Suddenly, the equities universe has been afflicted by worries about shrinking growth and rising trade uncertainty brought on by President Donald Trump’s policies. And it’s killing the so-called momentum trade that’s been driving the latest stock market rally.

What that means is the technology, communications and consumer discretionary sectors led the S&P 500 Index in 2023 and 2024, but are at the bottom in 2025 as investors dump the shares. Meanwhile, typically safe areas of the stock market, like health care and consumer staples, are leading in 2025.

“When investors see a defense rally, they become even more defensive,” said JC O’Hara, chief market technician at Roth Capital Partners.

The S&P 500 tumbled again Thursday and after a hot start to the year is now down 0.3% for the 2025, underperforming benchmarks in Europe and even Canada. The US equities benchmark has lost 2.5% this week and 3% this month, and it’s just another 1.4% decline from wiping out all of it gains since Trump’s election.

Meanwhile, the blows keep coming for equity investors. Nvidia Corp. had its worst day since the DeepSeek rout on Thursday after posting more subdued growth than investors were hoping for. Economic data showed weakness in business activity, inflation expectations, consumer confidence and jobless claims. Bond traders are bidding up Treasuries in a bet that the Federal Reserve will have to pivot from fighting inflation to dealing with a slowing economy.

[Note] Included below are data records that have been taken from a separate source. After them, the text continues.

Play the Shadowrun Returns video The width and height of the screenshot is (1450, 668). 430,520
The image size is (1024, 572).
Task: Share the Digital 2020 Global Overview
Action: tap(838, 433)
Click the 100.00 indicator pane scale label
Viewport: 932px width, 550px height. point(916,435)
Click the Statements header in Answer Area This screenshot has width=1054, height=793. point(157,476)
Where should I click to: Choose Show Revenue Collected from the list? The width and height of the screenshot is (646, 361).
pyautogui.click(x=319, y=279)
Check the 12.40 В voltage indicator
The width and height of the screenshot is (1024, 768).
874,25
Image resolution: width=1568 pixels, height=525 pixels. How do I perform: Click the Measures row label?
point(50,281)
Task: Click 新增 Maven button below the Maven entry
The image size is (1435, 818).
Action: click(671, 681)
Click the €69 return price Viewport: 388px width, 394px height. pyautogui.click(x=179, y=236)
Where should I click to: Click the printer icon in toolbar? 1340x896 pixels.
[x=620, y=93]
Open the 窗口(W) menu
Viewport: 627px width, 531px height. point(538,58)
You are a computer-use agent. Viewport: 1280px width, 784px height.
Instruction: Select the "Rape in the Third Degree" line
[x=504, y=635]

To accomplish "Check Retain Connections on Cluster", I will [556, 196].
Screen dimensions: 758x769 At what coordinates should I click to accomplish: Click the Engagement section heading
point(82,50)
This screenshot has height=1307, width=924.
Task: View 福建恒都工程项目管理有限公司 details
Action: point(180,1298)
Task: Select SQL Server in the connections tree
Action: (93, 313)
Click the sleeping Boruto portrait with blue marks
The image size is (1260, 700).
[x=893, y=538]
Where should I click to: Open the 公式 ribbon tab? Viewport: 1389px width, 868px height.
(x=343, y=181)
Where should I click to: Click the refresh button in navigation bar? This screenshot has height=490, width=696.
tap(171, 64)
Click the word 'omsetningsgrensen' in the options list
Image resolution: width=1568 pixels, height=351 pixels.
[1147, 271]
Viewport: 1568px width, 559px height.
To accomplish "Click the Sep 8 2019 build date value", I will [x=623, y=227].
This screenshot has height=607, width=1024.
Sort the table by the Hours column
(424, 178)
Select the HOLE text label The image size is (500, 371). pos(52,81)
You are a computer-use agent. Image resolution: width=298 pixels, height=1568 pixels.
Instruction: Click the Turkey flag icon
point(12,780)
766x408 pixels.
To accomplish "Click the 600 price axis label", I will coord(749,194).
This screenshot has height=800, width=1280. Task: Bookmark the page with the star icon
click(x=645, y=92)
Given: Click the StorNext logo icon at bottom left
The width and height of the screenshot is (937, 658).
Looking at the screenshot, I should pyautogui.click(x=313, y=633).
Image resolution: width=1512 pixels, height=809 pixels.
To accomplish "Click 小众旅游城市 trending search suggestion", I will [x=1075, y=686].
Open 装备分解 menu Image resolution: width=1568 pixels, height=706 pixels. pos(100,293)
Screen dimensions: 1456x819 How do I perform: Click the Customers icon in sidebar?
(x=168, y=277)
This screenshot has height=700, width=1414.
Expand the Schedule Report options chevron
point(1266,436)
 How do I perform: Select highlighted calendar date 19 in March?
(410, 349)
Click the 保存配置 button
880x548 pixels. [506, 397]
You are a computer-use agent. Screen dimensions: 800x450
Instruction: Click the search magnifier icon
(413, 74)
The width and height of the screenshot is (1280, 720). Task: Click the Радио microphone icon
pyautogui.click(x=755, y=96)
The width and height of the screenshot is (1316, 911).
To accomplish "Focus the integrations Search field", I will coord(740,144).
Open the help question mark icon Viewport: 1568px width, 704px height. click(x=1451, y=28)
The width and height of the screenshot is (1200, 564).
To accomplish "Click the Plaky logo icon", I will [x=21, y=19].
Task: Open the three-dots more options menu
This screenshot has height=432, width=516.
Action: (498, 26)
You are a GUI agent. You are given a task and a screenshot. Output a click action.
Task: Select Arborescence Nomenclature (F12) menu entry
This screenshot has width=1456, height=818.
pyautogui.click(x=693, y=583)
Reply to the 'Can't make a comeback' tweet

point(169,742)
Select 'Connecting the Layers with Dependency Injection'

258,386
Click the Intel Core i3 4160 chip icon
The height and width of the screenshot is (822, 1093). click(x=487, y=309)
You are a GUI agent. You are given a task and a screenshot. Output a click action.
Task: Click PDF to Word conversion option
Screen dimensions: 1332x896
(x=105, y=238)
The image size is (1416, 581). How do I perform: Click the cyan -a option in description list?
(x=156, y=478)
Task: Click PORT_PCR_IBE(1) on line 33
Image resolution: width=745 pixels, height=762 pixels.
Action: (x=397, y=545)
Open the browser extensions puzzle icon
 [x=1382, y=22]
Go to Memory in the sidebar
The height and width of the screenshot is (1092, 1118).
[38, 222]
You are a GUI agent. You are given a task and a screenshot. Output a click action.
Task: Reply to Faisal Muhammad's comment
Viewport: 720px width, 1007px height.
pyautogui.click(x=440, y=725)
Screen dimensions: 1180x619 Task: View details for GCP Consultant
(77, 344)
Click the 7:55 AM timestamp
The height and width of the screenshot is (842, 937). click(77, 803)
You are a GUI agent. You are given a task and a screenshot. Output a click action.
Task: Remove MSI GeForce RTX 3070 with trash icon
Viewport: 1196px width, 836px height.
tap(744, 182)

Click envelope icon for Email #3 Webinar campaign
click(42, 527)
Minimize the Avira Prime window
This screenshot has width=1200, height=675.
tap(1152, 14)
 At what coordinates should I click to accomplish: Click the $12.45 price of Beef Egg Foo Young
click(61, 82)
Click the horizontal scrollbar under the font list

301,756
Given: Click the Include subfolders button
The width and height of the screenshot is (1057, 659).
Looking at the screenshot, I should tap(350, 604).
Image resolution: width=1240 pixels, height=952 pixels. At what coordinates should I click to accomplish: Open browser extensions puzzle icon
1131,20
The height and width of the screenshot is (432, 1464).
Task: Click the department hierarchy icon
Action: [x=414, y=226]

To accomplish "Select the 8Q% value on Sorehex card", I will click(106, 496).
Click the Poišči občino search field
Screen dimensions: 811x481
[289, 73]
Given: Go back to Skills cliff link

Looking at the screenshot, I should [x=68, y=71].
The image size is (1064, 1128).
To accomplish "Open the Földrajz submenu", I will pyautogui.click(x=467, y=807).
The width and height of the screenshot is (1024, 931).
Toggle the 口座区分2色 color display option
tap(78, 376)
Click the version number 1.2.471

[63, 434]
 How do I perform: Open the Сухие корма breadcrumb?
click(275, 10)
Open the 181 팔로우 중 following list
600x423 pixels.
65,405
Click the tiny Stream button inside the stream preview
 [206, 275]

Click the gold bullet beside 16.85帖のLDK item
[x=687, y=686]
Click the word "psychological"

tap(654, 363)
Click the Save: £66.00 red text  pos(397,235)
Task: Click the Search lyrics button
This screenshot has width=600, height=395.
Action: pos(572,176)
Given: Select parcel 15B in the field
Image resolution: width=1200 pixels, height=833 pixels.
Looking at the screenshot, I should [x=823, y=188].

“The S&P 500 has welcomed lower yields, but when the drop is this fast and furious, investors’ first reaction is to ask what’s wrong,” O’Hara said, adding that as the market interprets the rally in bonds as a defensive move, it’s also hastening the rotation out of riskier, trend-chasing trades.

Investors’ skittishness is perhaps most apparent in the market’s riskiest niches.

A Goldman Sachs basket of unprofitable tech stocks is close to giving up all of its gains from a post-election speculative frenzy. A gauge of heavily shorted firms has sunk to levels it last traded at in October. A Bloomberg index that follows the seven biggest technology stocks is in correction territory. And a gauge tracking cryptocurrency stocks has erased all of its so-called “Trump bump.”

Individual investors, who typically crowd into momentum-driven speculative trades, are taking a break from their buying spree. Retail traders sold $1.1 billion of stocks in the first two hours of trading on Monday, the largest outflow at that time of the day since the pandemic collapse in March 2020, according to data from JPMorgan Chase & Co.

Overall, investor sentiment has turned extremely bearish, according to the latest Sentiment Survey from the American Association of Individual Investors. Expectations that stock prices will fall over the next six months soared over 20 percentage points to nearly 61% in the week ended Wednesday. To some Wall Street pros, an extreme swing like that is often a sign that a reversal may be coming.

Meanwhile, Bank of America’s global fund manager survey last week showed that despite the concerns investors continue to be long stocks.

“Given that the AAII Sentiment Indicator’s bull-bear spread is bearish and respondents of the BofA survey have conflicting views on the likelihood of a global recession and the valuation of US equities, the consensus on markets appears to be relatively neutral,” said George Smith, portfolio strategist for LPL Financial.